Témoignages sur les métiers d’enseignement

Témoignage sur l’enseignement : comme un père, comme un médecin…

Enseigner, c’est d’abord transmettre une passion. Si les élèves se souviennent finalement peu du contenu de l’enseignement prodigué, ils se souviennent surtout du maître qui, tout en transmettant passionnément la discipline à laquelle il a consacré sa vie, donne surtout ce qu’il est. Il cherche à être un passeur d’enthousiasme, de joie et de zèle pour ces vérités, ces beautés et ces bontés qu’il transmet par la littérature et la connaissance du cœur de l’homme que les grands auteurs ne cessent de montrer et d’expliquer. La connaissance du passé devient ainsi une lumière actualisée pour les intelligences qui s’éveillent et les volontés qui se forgent. Nihil novi sub sole ! Plus cette vérité est vécue par le maître, plus son enseignement devient alors efficace et marque ses élèves. Cette grande et forte influence du maître lui donne quotidiennement la force de lutter contre l’ignorance et la paresse des âmes touchées par le péché originel, qu’il contribue à soigner et à relever. En ce sens, enseigner est une véritable œuvre de miséricorde spirituelle que le professeur chrétien n’a de cesse d’accomplir partout où la Providence l’appelle, pressé par la Charité du Christ. Et voilà pourquoi il a tant de joie à donner !

Enseigner la philosophie

Après avoir passé ma licence de philosophie à l’Institut universitaire saint Pie X et mon doctorat à la Sorbonne, l’abbé Thouvenot, alors recteur de l’Institut, m’a demandé si je voulais intégrer le corps professoral. Je ne pensais pas un jour revenir à l’Institut, mais, à nouveau, je franchissais le portail du 21 rue du Cherche Midi. Avec une certaine satisfaction et de l’appréhension : j’avais eu la chance de recevoir tant et tant dans ce noble établissement, c’était maintenant à mon tour de transmettre. J’ai découvert alors ce que voulait dire mon professeur de philosophie platonicienne par « l’art d’accoucher les esprits ». Enseigner consiste à faire naître dans les intelligences la vérité. A amener, parfois dans la douleur (tant pour les élèves que pour le professeur !) ces jeunes intelligences à contempler le vrai. Et quelle satisfaction lorsque l’on voit le regard des élèves s’éveiller d’un seul coup, lorsqu’ils ont enfin saisi l’objet d’une démonstration. Cependant, entre comprendre et transmettre ce qu’on a compris, la différence est de taille. Saint Thomas a vu juste lorsqu’il écrivait que l’enseignement était vraiment l’achèvement de la pensée. Car la vérité est pleinement actualisée dans notre intelligence à partir du moment où l’on est capable de l’expliquer et de la faire comprendre. Le professeur saisit alors réellement le vrai et il réalise toute la difficulté pour y parvenir. Rien ne peut être laissé au hasard, pas d’échappatoire comme sur une copie, il va falloir répondre à toutes les questions et montrer beaucoup de pédagogie pour s’adapter à chacun des élèves. Mais quelle joie procure une journée d’enseignement ! Malgré la fatigue, on revient le cœur léger d’avoir accompli son devoir : transmettre ce que l’on a reçu.

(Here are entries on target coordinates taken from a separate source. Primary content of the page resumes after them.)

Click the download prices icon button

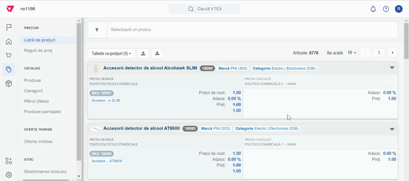tap(157, 53)
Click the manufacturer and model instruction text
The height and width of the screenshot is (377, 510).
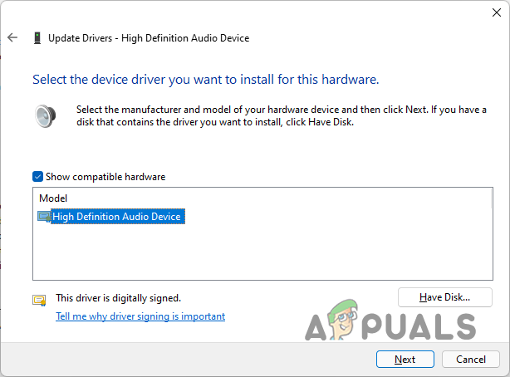tap(281, 115)
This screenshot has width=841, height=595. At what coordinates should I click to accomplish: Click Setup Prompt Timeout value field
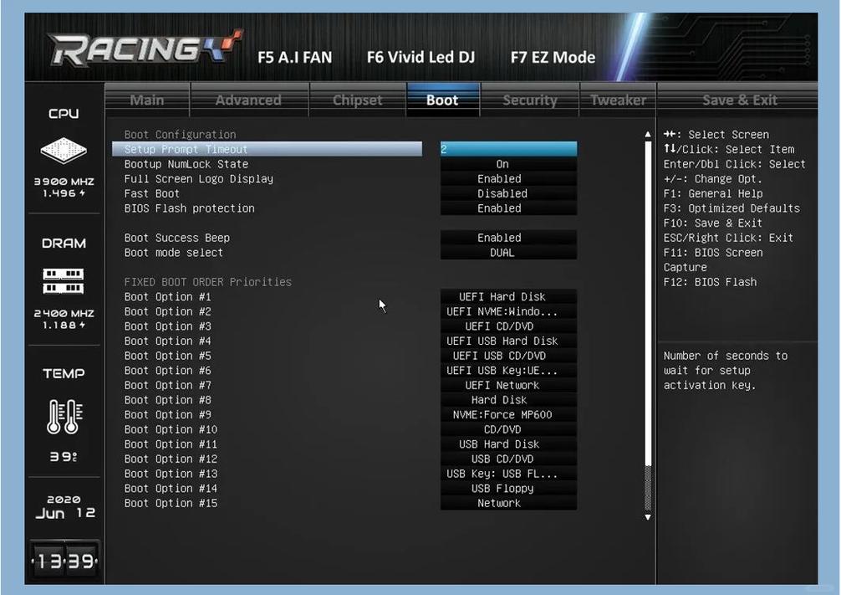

Enseigner dans le Primaire

Pendant mes études à l’Institut Saint Pie X en Lettres classiques, j’ai énormément appris de mes professeurs, dans des domaines universitaires aussi variés que la Littérature, l’Archéologie, la Linguistique ou la Psychologie. Après ces années passées, il m’a semblé nécessaire de transmettre à mon tour ce que j’avais reçu, et c’est vers l’enseignement primaire que je me suis tournée.

A des enfants de cet âge, le professeur ne transmet que des connaissances simples, élémentaires, qui peuvent paraître de moindre importance face aux grandes vérités auxquelles ils auront accès plus tard. Mais en réalité, c’est en primaire que se creusent les fondations, que s’acquièrent les bases du savoir nécessaires à tout apprentissage futur. C’est à cet âge qu’ils commencent à comprendre, à réfléchir : la grammaire, par ses raisonnements logiques, les conduira à la Philosophie ; les bases du français les prépareront à aborder le Latin ou le Grec ; leur capacité à analyser un problème de calcul leur apprendra à affronter les problèmes et difficultés de la vie. C’est aussi dans ces classes que naissent de grandes passions pour l’Histoire, la Géographie ou les Sciences.

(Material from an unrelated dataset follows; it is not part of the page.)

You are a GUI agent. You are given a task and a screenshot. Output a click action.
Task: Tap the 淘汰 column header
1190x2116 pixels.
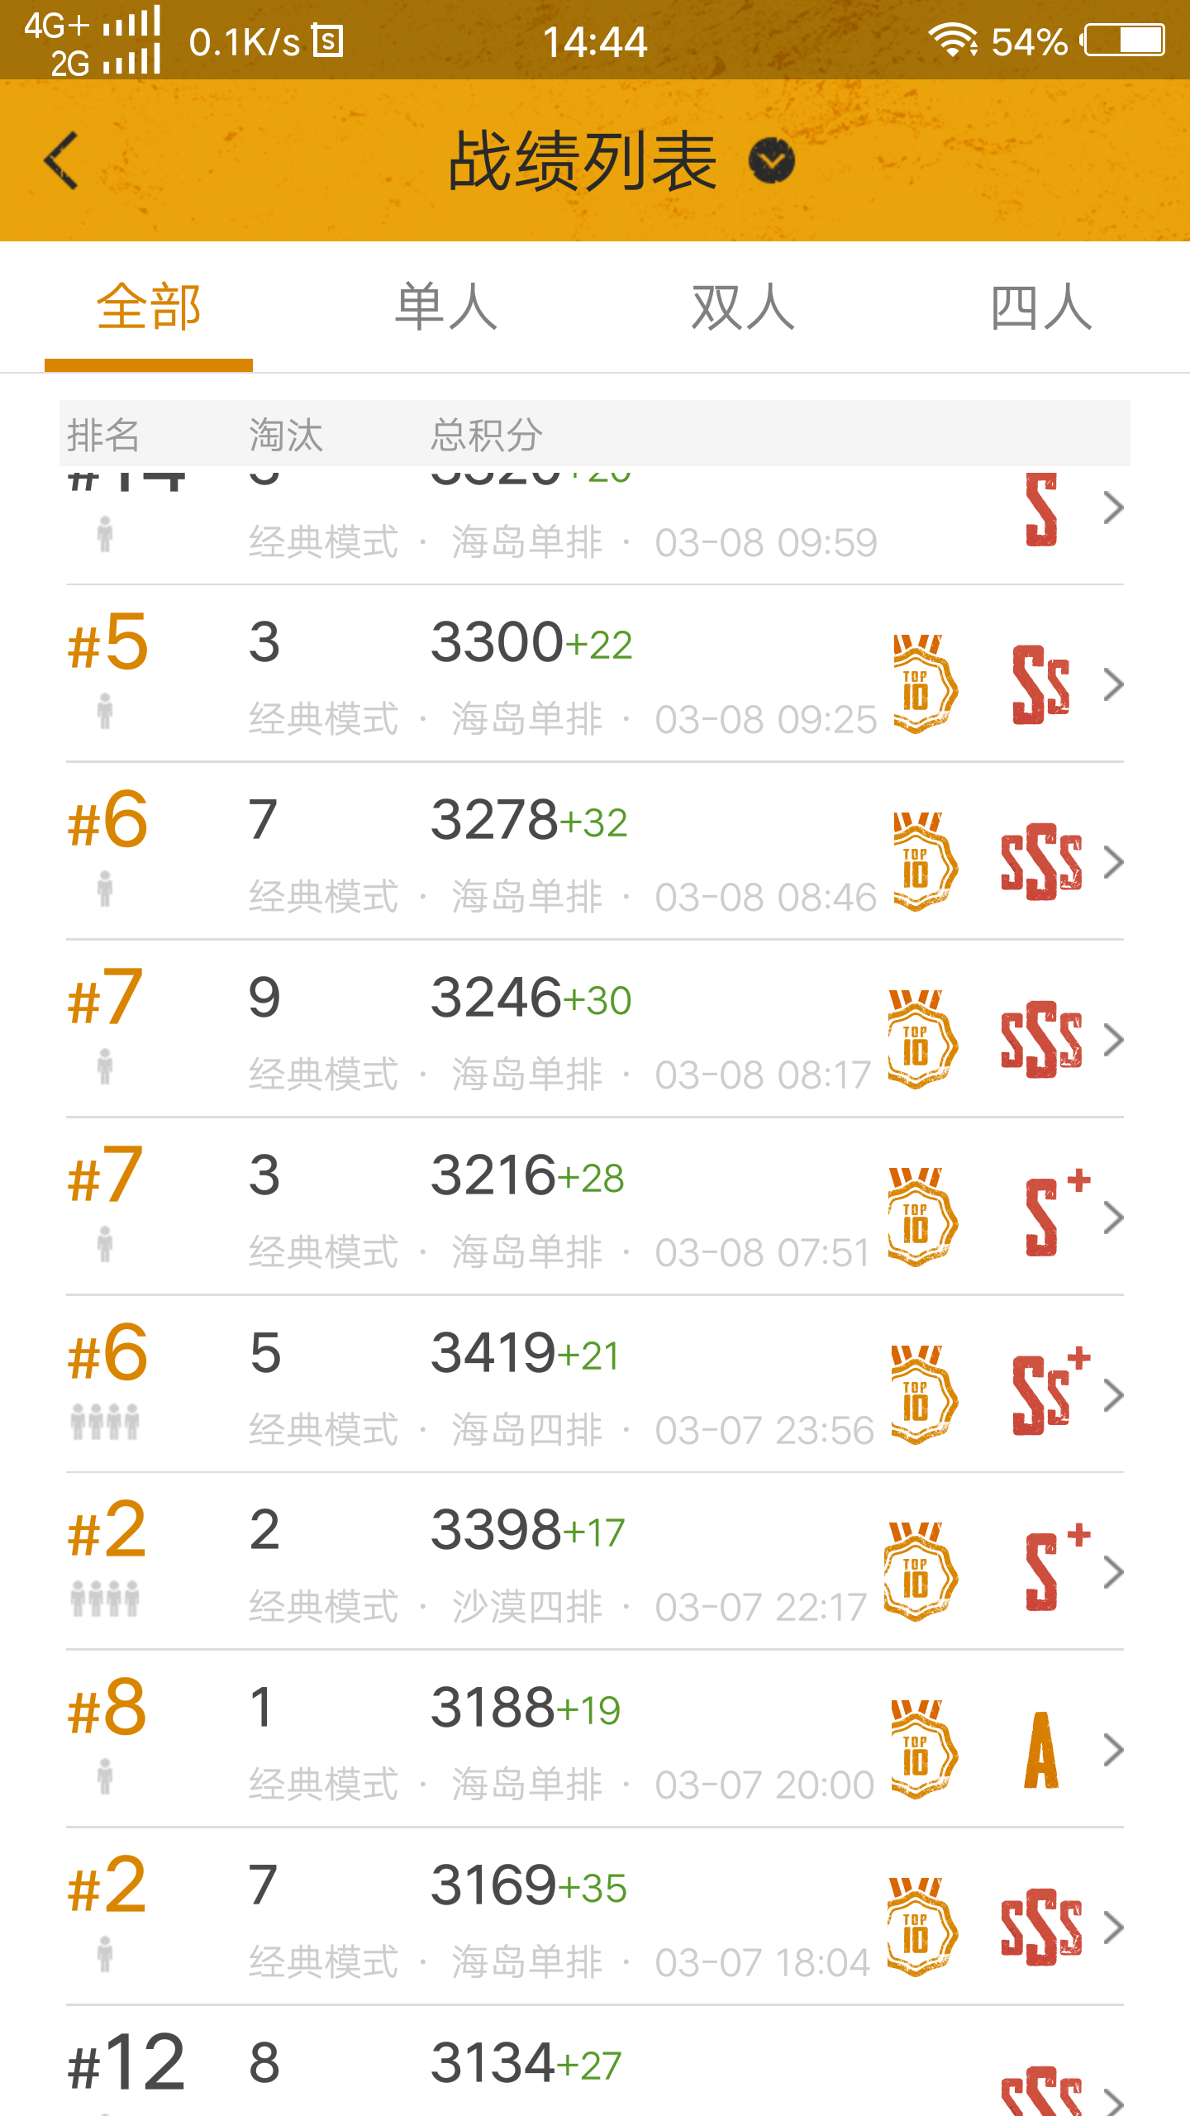(286, 434)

Ainsi, tout au début de leur apprentissage, l’institutrice éveille l’esprit des enfants, développe les curiosités, prépare les intelligences à recevoir l’enseignement des professeurs qui suivront. Et c’est une vraie grâce et une réelle joie que d’observer chaque jour les progrès de ces âmes, de les voir grandir et s’ouvrir à la Vérité.